> [Document segment]:
________________
# Need your help again, Dear Sir/ Madam



## surapon (Apr 26, 2014)

Dear Sir/ Madam.
Yes the Most stupid question that I do not know and try to ask my friend( At my Home town Camera Clubs) for 2 years--- And No one know.
About time that I must ask my dear friends in CR, and all of m6y Teachers in CR.
Yes, My Hoya Cir. PL , which they have Mark/ White mark at the outer ring, And That indicated the Sun Location for the Darkest Sky for PL effect and I can turn the outer ring to match the location of the Sun.

___ Big BUT, My high cost Heliopan ES 72 POL. Cir. 2.5X have Number 1, 2, 3,----To Number 26 at the Outer Ring of Filter, and NO ONE ( All of my Club friends) know, Plus I ask the Camera shop that I buy from---No one know----Ha, Ha, Ha- if Number 1 thru Number 24 ---I can guess that the hour of the day---How about 25 and 26---Might be Beer Time ??

Yes, Sir, For Helliopan Cir. PL, I use my eyes to point out the darkest Sky with no problem, But WHAT ARE THE NUMBER 1 to 26 for ?
Thank you, Sir.
Surapon

PS, If you see the photos below, That Indicate that I love my Canon EOS-M----Ha, Ha, Ha.


----------



## Sporgon (Apr 26, 2014)

Hi Surapon, the numbers will be marking a scale of the polarisation axis, so just a reference to where you have it set.


----------



## surapon (Apr 26, 2014)
________________
(Page and screen pointing data)
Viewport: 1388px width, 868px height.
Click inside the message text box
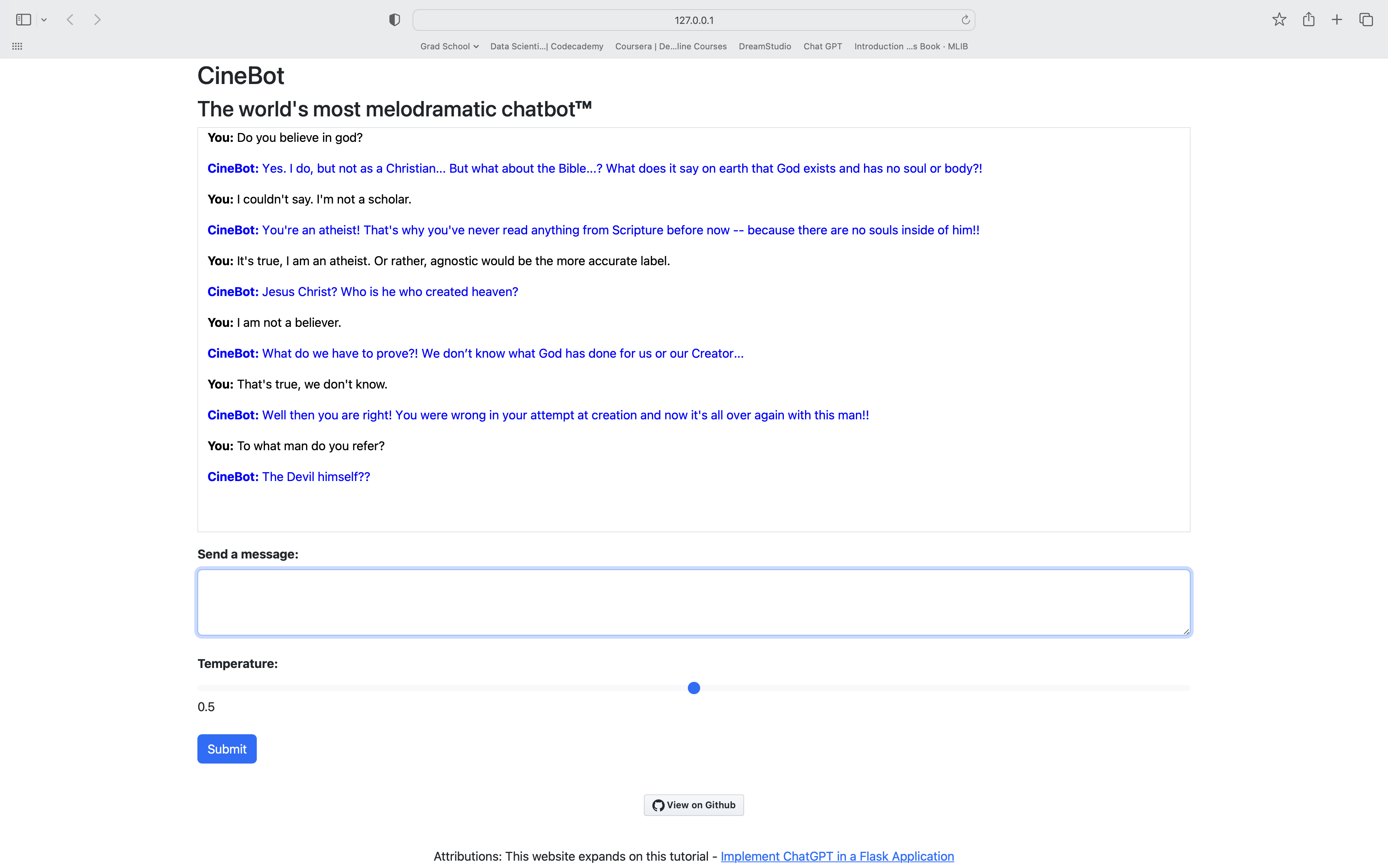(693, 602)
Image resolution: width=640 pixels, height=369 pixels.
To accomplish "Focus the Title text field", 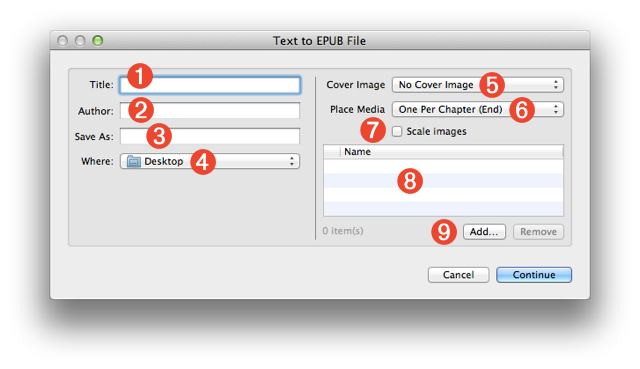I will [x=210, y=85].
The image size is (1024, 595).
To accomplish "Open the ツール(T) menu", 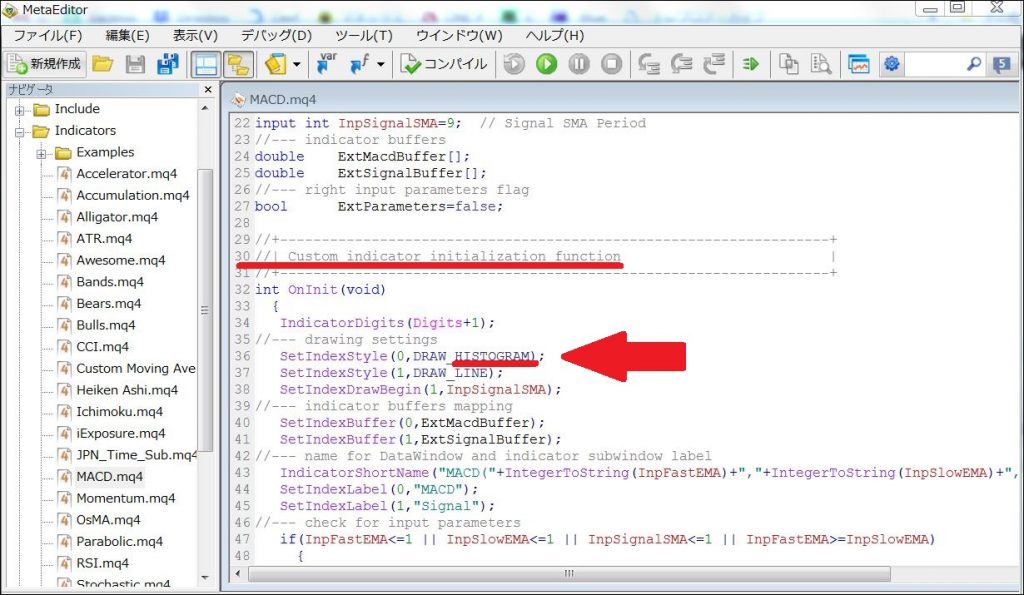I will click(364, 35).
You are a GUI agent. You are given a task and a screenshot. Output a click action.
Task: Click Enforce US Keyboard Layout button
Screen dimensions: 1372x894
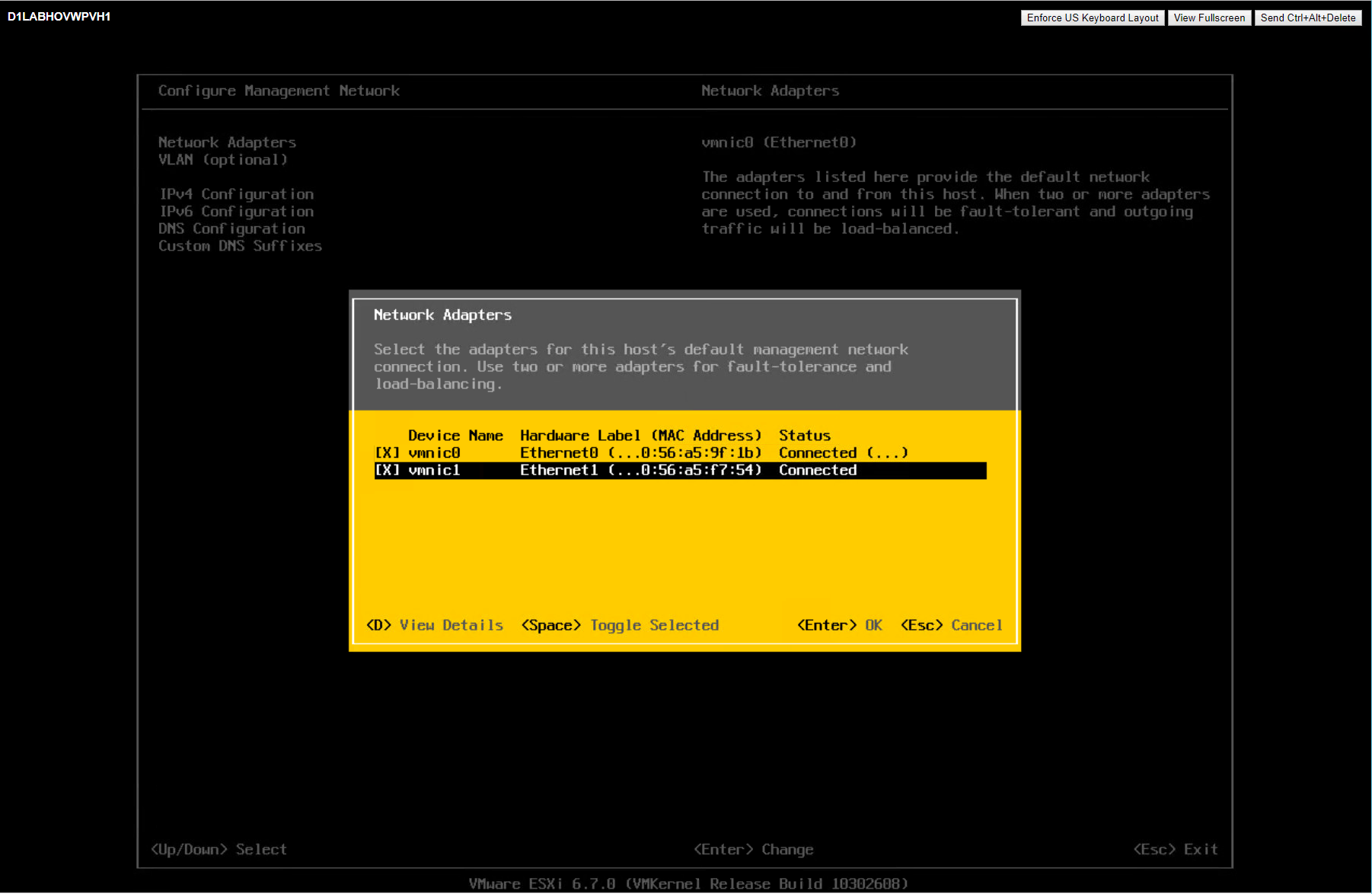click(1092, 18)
________________
> [Set exercise 1]: According to the polarizing filter thread, what do the numbers on the filter's outer ring mark?
> [Set exercise 2]: Do these statements agree with the polarizing filter thread? Answer yes or no for each, quoting the words that decide it. (a) The Hoya circular polarizer has a white mark on its outer ring. (b) The numbers on the Heliopan filter run from 1 to 24. (c) The camera shop explained what the numbers mean.
> [Set exercise 3]: Rewrite the paragraph of the polarizing filter thread that begins "Big BUT, My high cost Heliopan" as a short list, keeping its main facts.

> [Final answer 1]: They mark a scale of the polarization axis, as a reference to where the filter is set.

> [Final answer 2]:
(a) Yes: "My Hoya Cir. PL , which they have Mark/ White mark at the outer ring"
(b) No: "have Number 1, 2, 3,----To Number 26 at the Outer Ring of Filter"
(c) No: "Plus I ask the Camera shop that I buy from---No one know"

> [Final answer 3]:
- The costly Heliopan ES 72 POL. Cir. 2.5X has the numbers 1 through 26 on its outer ring.
- None of the writer's club friends knew what the numbers mean, and neither did the camera shop where it was bought.
- The writer guesses that 1 through 24 could be hours of the day and jokes that 25 and 26 might be beer time.